La tension à l’Assemblée nationale est réelle : le ministre des Finances, Doudou Fwamba, auditionné le 1er avril 2026 par la commission ECOFIN et Contrôle budgétaire en date du 1er avril 2026, en marge de l’examen de deux projets de loi sur les jeux d’argent et l’organisation du marché financier en RDC. La question liée aux finances de la situation préoccupante des finances à la chambre basse s’est également invitée à cette audition de l’argentier national.
Doudou Fwamba a insisté et laissé entendre qu’il n’y a pas de contentieux financier entre son ministère et l’Assemblée nationale. Il a affirmé la main sur le cœur, qu’il n’existe aucun litige financier avec la chambre basse, malgré les inquiétudes sur la situation budgétaire et la fragilité des recettes publiques. D’où il faudrait chercher le bouc-émissaire C’est à ce niveau que certaines langues ont laissé planer des indiscrétions du genre : ” le prédécesseur de Aimé Boji au perchoir aurait contracté une dette d’environ neuf millions USD au nom de la chambre basse et que chaque fois que le ministère des Finances alimente le compte de l’Assemblée nationale, la banque opère de retraits consistants pour revenir dans ses droits”. Difficile de confirmer ces allégations, une chose est sûre, le bureau de la chambre basse est embrassé.

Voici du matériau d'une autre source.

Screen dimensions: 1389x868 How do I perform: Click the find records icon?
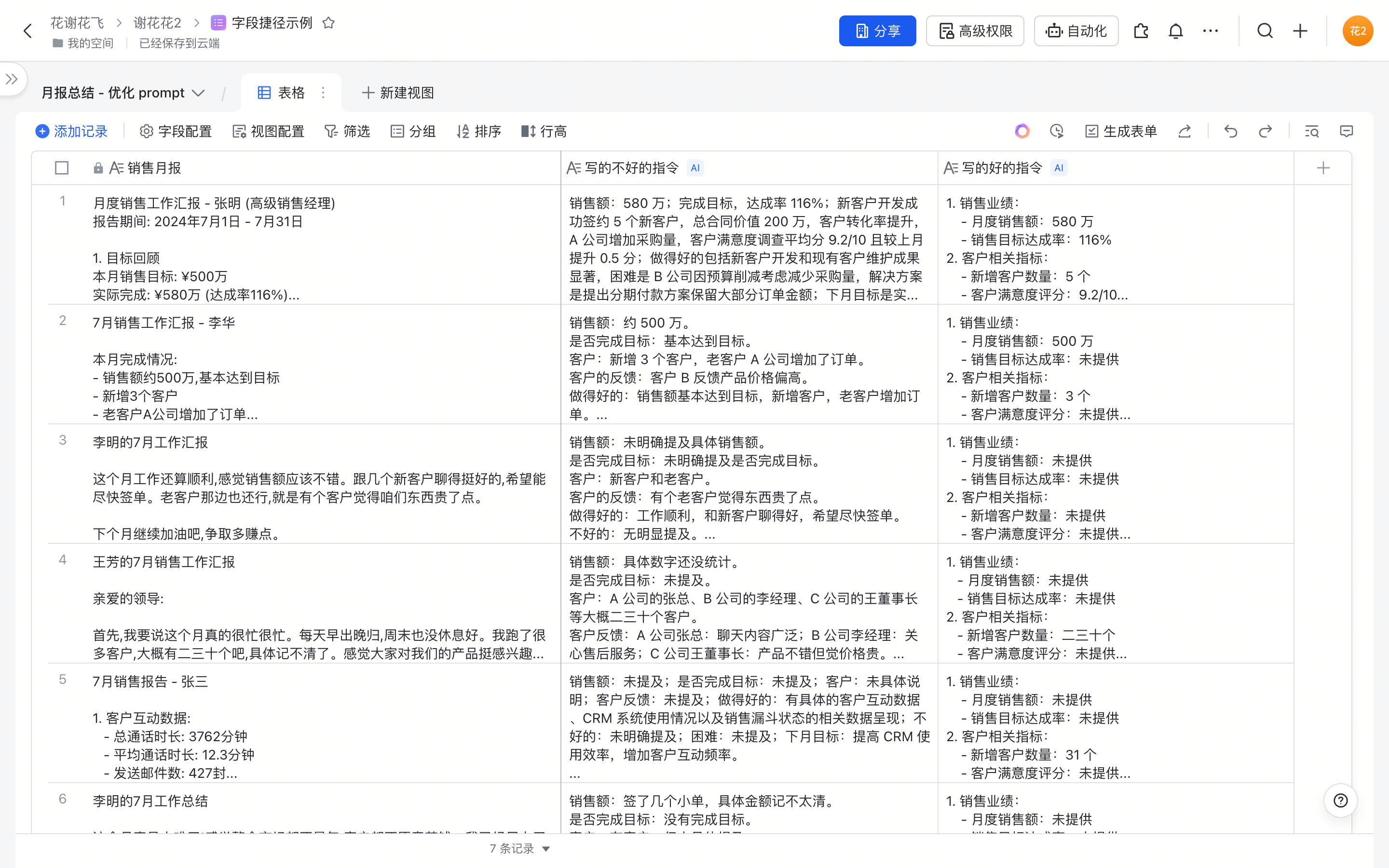(1311, 132)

Situation financière actuelle
Mais sur un autre registre, le ministre Fwamba a annoncé le 5 avril 2026 de nouvelles règles pour le paiement de l’Impôt sur les bénéfices et profits (IBP) des entreprises en devises étrangères, visant surtout les secteurs minier et pétrolier.L’objectif poursuivi étant de convertir ces paiements en monnaie nationale afin de sécuriser les recettes publiques et limiter l’impact des fluctuations du taux de change. Parce que, cela mérite d’être signalé, les finances publiques restent fragiles, marquées par une dépendance aux revenus miniers et aux variations du marché international. Le dilemme, ce que d’un côté le ministre des Finances nie tout litige avec l’Assemblée nationale, ce qui vise à rassurer sur la transparence des flux budgétaires. De l’autre, les députés et autres observateurs dénoncent une situation financière alarmante, avec des tensions sur la trésorerie de l’État et des doutes sur la capacité du gouvernement à financer ses engagements.
La crédibilité du ministère est en jeu face au Parlement et à l’opinion publique, surtout dans un contexte où les réformes fiscales touchent des secteurs stratégiques.
Les risques et implications de cette situation sont tels que si la confiance entre le Parlement et le ministère s’érode, et cela peut bloquer l’adoption de lois financières dans les prochains jours.